Check out my design sketches below.  The cabinets, counter-tops and sink came from IKEA.  I kept the floor tile that was already there for the sake of time and money. The stove is from Lowes, its a special order apartment size electric.  The fridge came from a scratch and dent place in North Philly.  Total cost for materials was under $3000.

The Design

The west wall.

|How To| Plaster a Concrete Wall from eHow.com

26 Jan

How to Plaster a Concrete Wall | eHow.com.

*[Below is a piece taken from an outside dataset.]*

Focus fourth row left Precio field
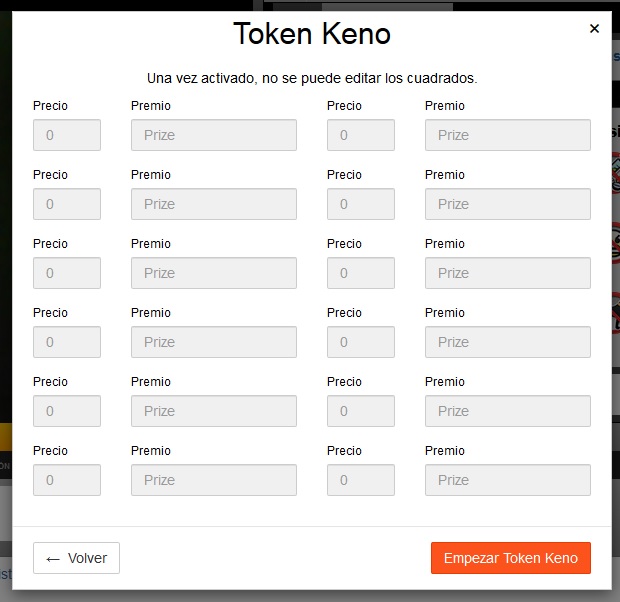Screen dimensions: 620x602 tap(67, 342)
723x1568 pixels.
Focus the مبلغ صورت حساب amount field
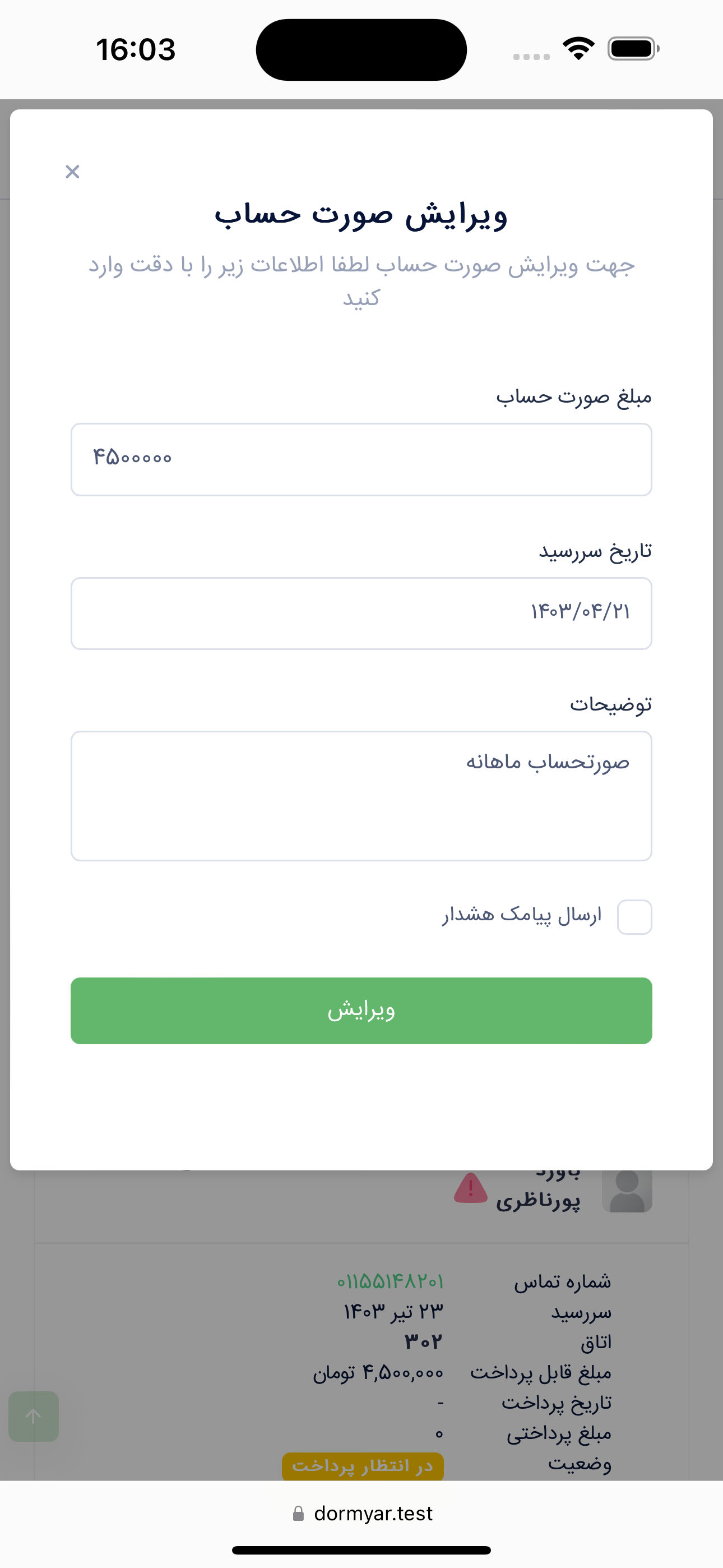pyautogui.click(x=362, y=459)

I found this guide while doing some drywall research.  The stairs to my basement have a plastered over cement wall, which was crumbling and efflorescence-ing  in a couple places.   So I decided one day to attack it with hammers and scraper things of all shapes and sizes.  And now it looks like the way to a dungeon.  Of course, I wasn’t planning on tackling this project until AFTER the bathroom is finished but might as well take advantage of my accidental research and remember this.  I don’t really trust eHow.com in general, but this seems right from other things I read when I did the cement repair last summer in my alley where I had some water seeping in.  Which was actually most likely the reason my wall was in that condition in the first place.   Ahhh old house love…

|UPDATE| The Great Shower Pan Saga

22 Jan

Thank you all for your votes!  BASALT has WON!

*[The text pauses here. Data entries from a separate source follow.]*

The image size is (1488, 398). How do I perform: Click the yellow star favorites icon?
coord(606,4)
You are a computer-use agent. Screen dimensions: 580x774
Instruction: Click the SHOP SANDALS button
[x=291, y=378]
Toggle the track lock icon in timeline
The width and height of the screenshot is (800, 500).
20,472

Image from Brownstoner.com

Now for the bad news….. Yes that’s a bathtub and not in fact the Basalt shower pan.

It’s possible I failed to read the dimensions of said shower pan.  And I can’t actually use the winner….  Nor does that company make something in this color or material in a size that works for me.  And, it seems, a 36″ X36″ cast iron shower pan does not exist. anywhere. in any color.  With the exception of some vintage versions that have actual feet, which just doesn’t work for me.

On to PLAN C or D.

C is for Clawfoot tub!

Pros:

  • Love the look
  • I can find one vintage for less then the shower pan budget.
  • It will keep the open feeling in the space
  • Bubble Baths!

Cons:

  • Water slosh-age possible, which I’m trying to avoid
  • I have to find one
  • They are really freaking heavy
  • The bathroom ceiling is only 7ft. So add the tub and shower head, and it may be really uncomfortable for tall people who I may want to rent to in the future.

Option D

Do what I was going to do before. Which actually makes this Plan B I think….

Get an acrylic pan

Pros:

  • Price
  • Best water protection

Cons:

  • that “acrylic” look
  • enough said

At this point I’m running out of other things that can and/or need to happen before the shower/bath situation is resolved.  So I need to just make up my mind.   And in the interest of simplifying, I’ll likely go with Plan D/B.

Leave me a comment!

Change of Plans…..again.

13 Jan

The original plan was to tile a shower base.  After extensive research of the options (wet mud base, pre-made pre-sloped pans, Tile-Redi,  Schluter-KERDI….)  This Cast-Iron shower pan is making more and more sense to me.   Especially since I will be shower-less for the duration of the tiling process, and this will significantly cut my labor hours.  Also, it’s approximately the same cost with a look that is growing on me.